--- Text passage ---
Upasaka Kuo Yu Linebarger

While reading Sutras, sastras and other Buddhist works, one might come across some words about the six realms of rebirth and wonder what existence in these realms is like. All living beings have been gods, humans, hungry ghosts, animals, inhabitants of the hells and asuras, and have worn out a heap of bodies as big as a mountain moving in these six paths. Each being continues to be born in these realms because of past karmic deeds.

Existence in the heavens is very blissful. In one heaven, the Heaven of the Thirty-Three, one day and one night is equivalent to one hundred earth years, and the inhabitants of this heaven live for one thousand years. Existence in all heavens is said to be so rapturous that no one ever knows of suffering.

In the realm of hungry ghosts, the beings are always hungry. One species has a stomach as big as a beer keg and a throat as small as a pin. Some of the ghosts are faster than jets or rockets, but what good does this do them if they are constantly hungry?

The animals' karmic retribution is stupidity. Animals are so stupid that they can not think beyond their next meal. They are motivated only by their desires, yet are not conscious of this. They are in a cloudy existence, struggling to survive.
---
# Assignment 1
In the passage on the six realms, please give the part from "Existence in the heavens" to "struggling to survive." again, changing "beer keg" to "water barrel".
# Assignment 2
Answer these questions from the passage on the six realms:
(a) In the Heaven of the Thirty-Three, one day and one night equal how many earth years?
(b) How small is the throat of one species of hungry ghost?
(c) What is the animals' karmic retribution?
--- Data extracts ---
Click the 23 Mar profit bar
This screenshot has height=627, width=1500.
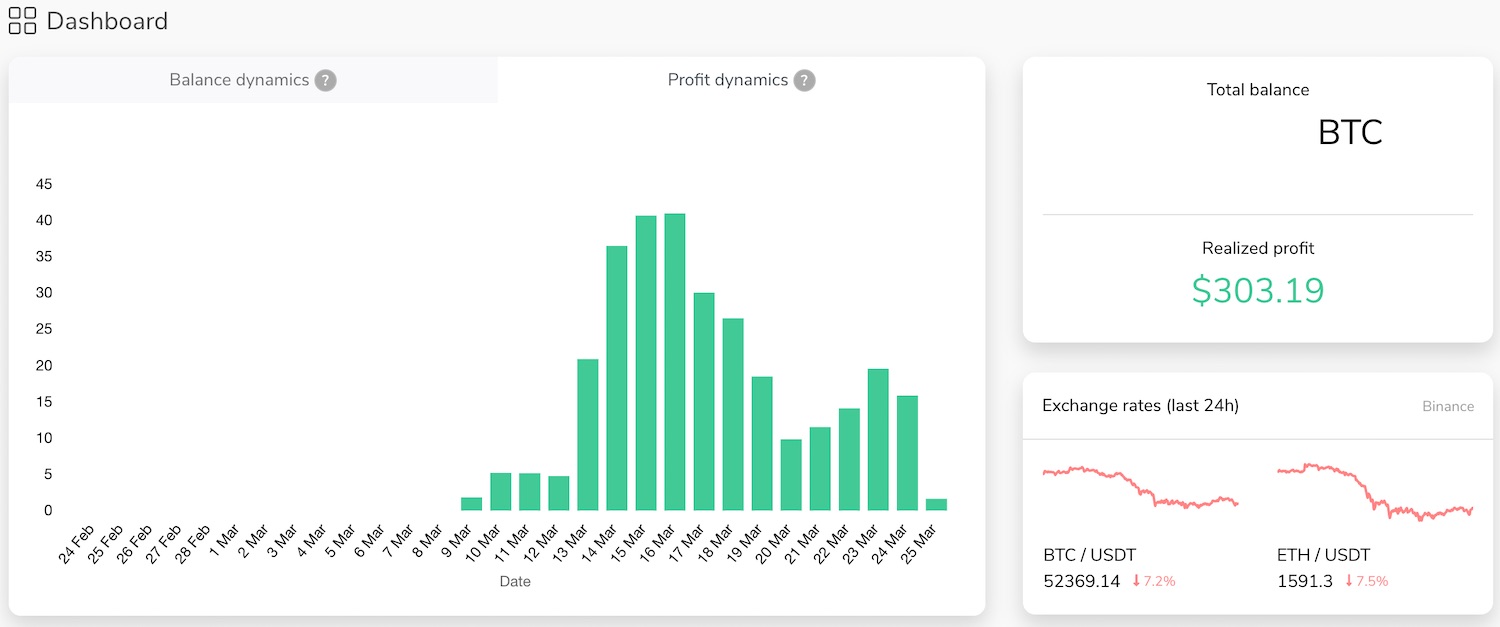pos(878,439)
---
--- Data extracts ---
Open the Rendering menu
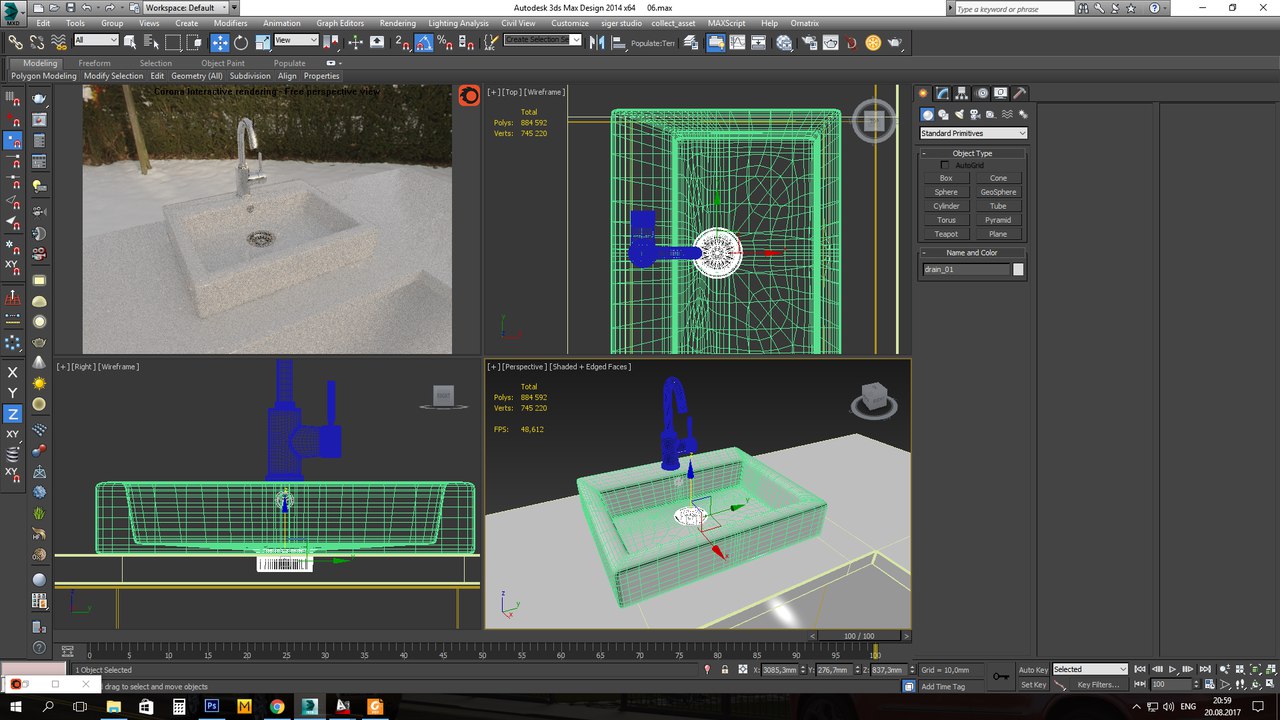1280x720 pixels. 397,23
---
--- Data extracts ---
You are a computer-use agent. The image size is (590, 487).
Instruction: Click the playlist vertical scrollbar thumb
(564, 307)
---
# Answer 1
Existence in the heavens is very blissful. In one heaven, the Heaven of the Thirty-Three, one day and one night is equivalent to one hundred earth years, and the inhabitants of this heaven live for one thousand years. Existence in all heavens is said to be so rapturous that no one ever knows of suffering.

In the realm of hungry ghosts, the beings are always hungry. One species has a stomach as big as a water barrel and a throat as small as a pin. Some of the ghosts are faster than jets or rockets, but what good does this do them if they are constantly hungry?

The animals' karmic retribution is stupidity. Animals are so stupid that they can not think beyond their next meal. They are motivated only by their desires, yet are not conscious of this. They are in a cloudy existence, struggling to survive.

# Answer 2
(a) One hundred earth years.
(b) As small as a pin.
(c) Stupidity.